▶ **Data listing**
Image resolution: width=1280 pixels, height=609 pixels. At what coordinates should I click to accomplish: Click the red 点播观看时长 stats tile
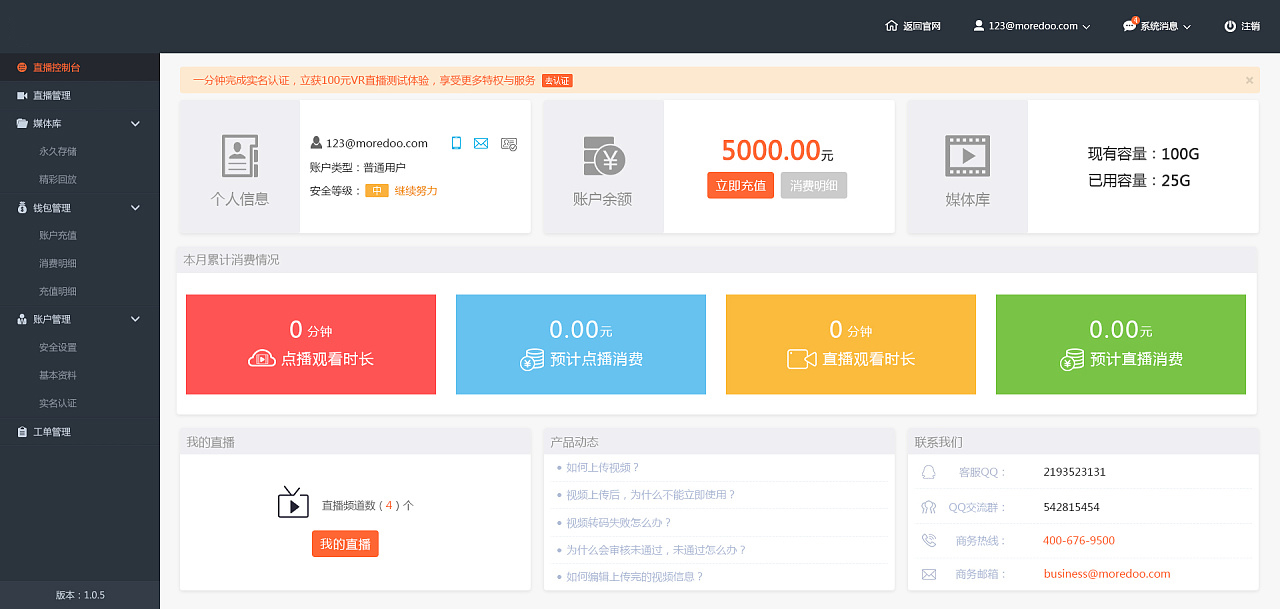pos(311,344)
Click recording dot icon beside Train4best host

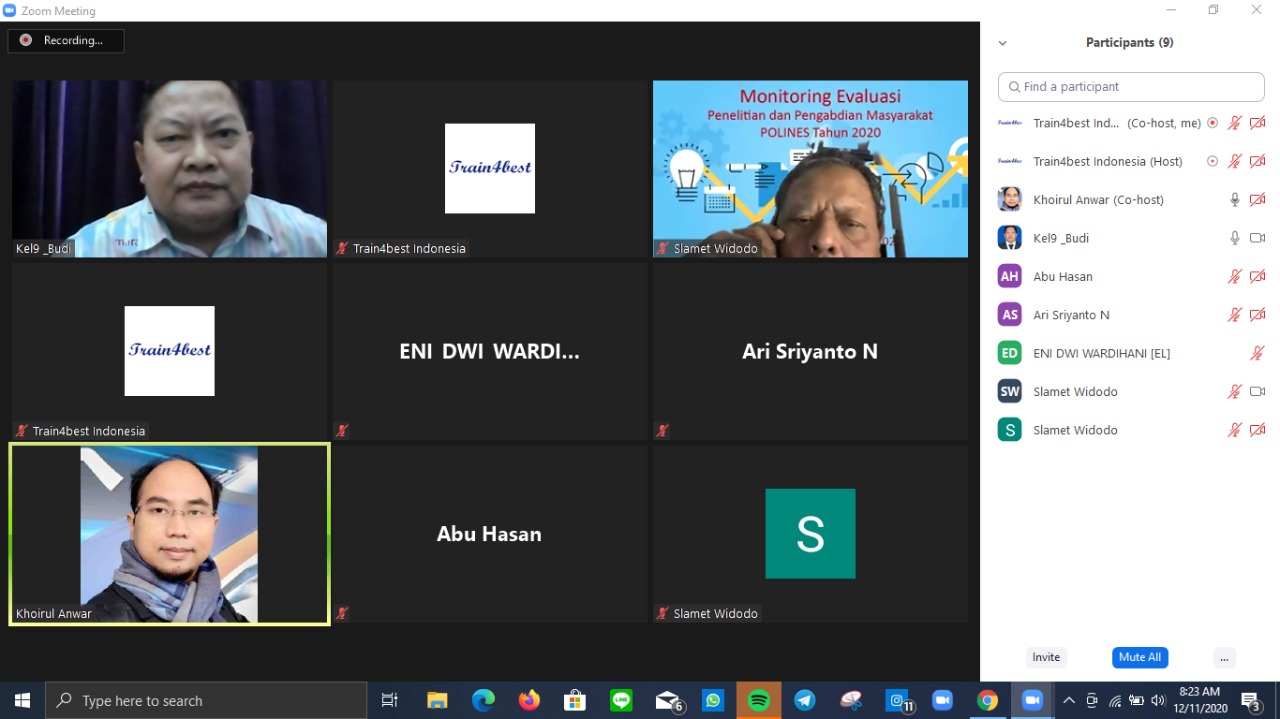click(x=1212, y=162)
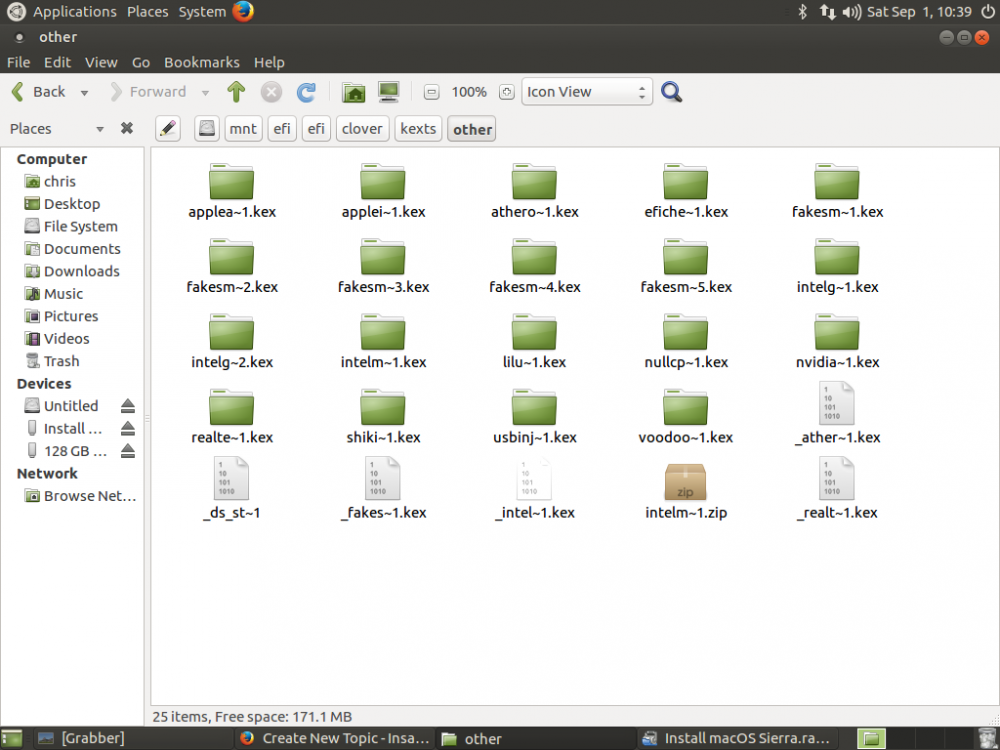The height and width of the screenshot is (750, 1000).
Task: Close the Places side pane
Action: [127, 128]
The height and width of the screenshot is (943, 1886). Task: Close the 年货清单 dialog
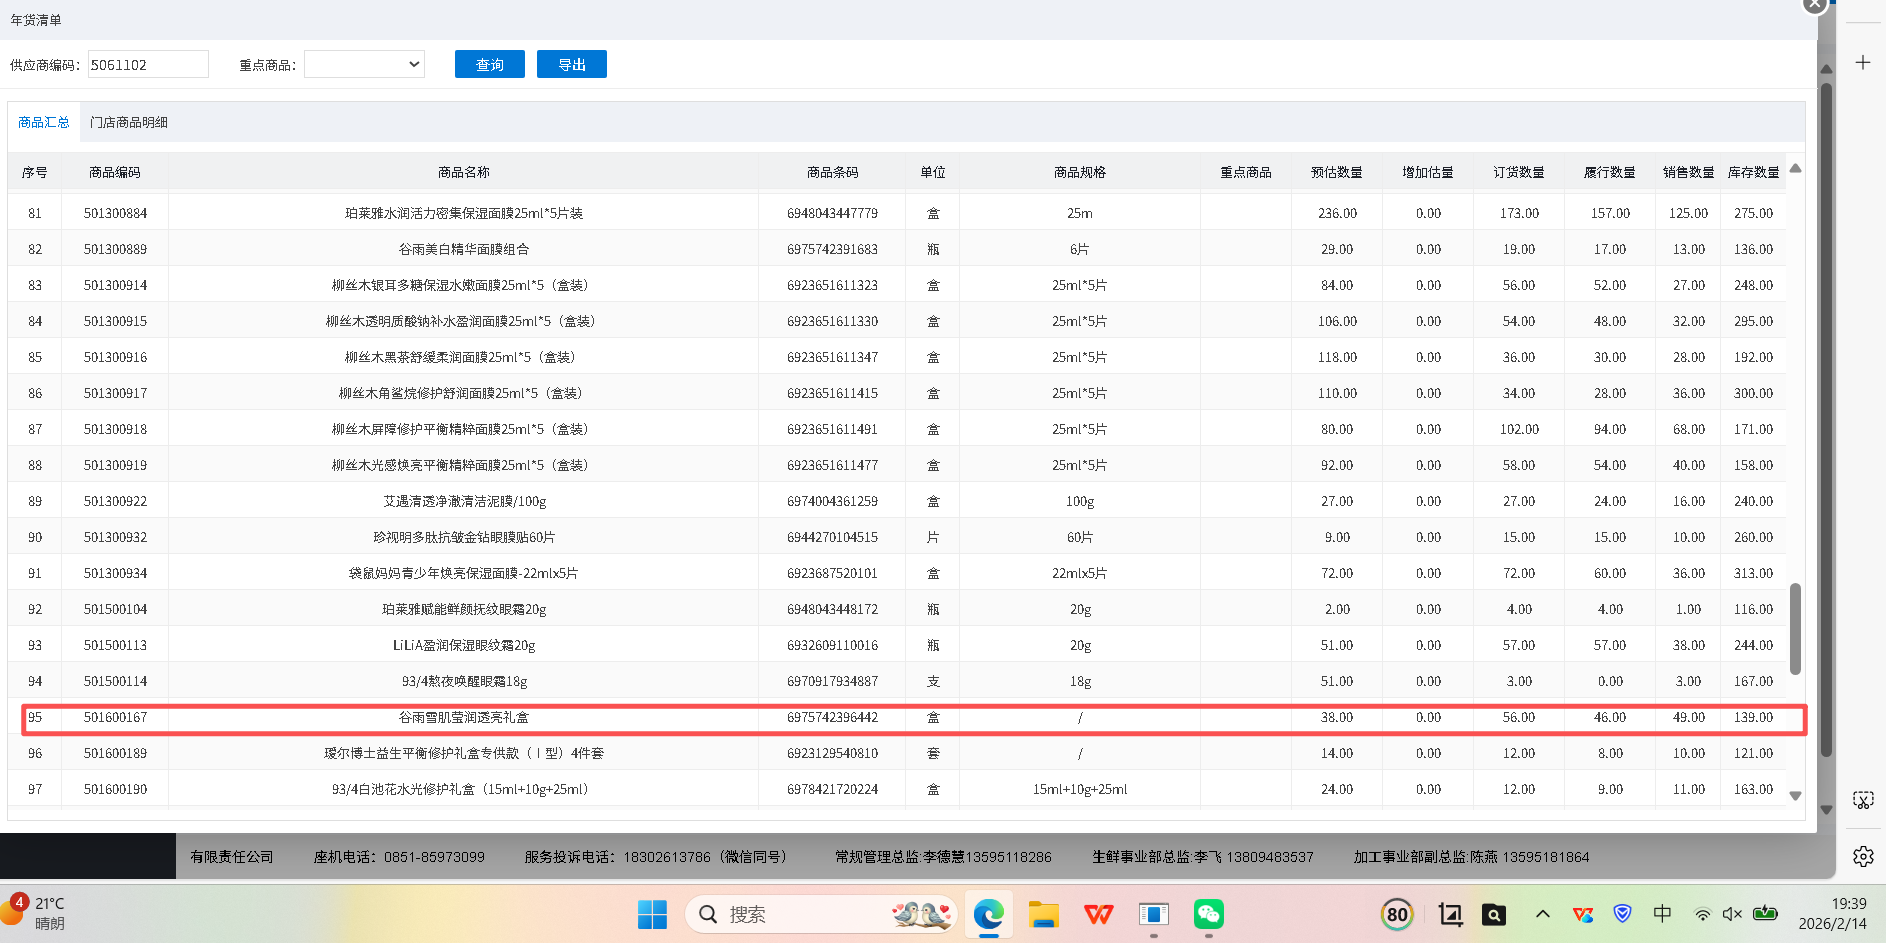pyautogui.click(x=1814, y=5)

▶ **Your instructions**
Omit the images; transcribe the listing verbatim.

▶ **Result of this task**
Image resolution: width=1280 pixels, height=609 pixels. At what coordinates should I click to accomplish: Click the red 点播观看时长 stats tile
pos(311,344)
Click recording dot icon beside Train4best host

click(x=1212, y=162)
The height and width of the screenshot is (750, 1000).
Task: Close the Places side pane
Action: [127, 128]
The height and width of the screenshot is (943, 1886). Task: Close the 年货清单 dialog
pyautogui.click(x=1814, y=5)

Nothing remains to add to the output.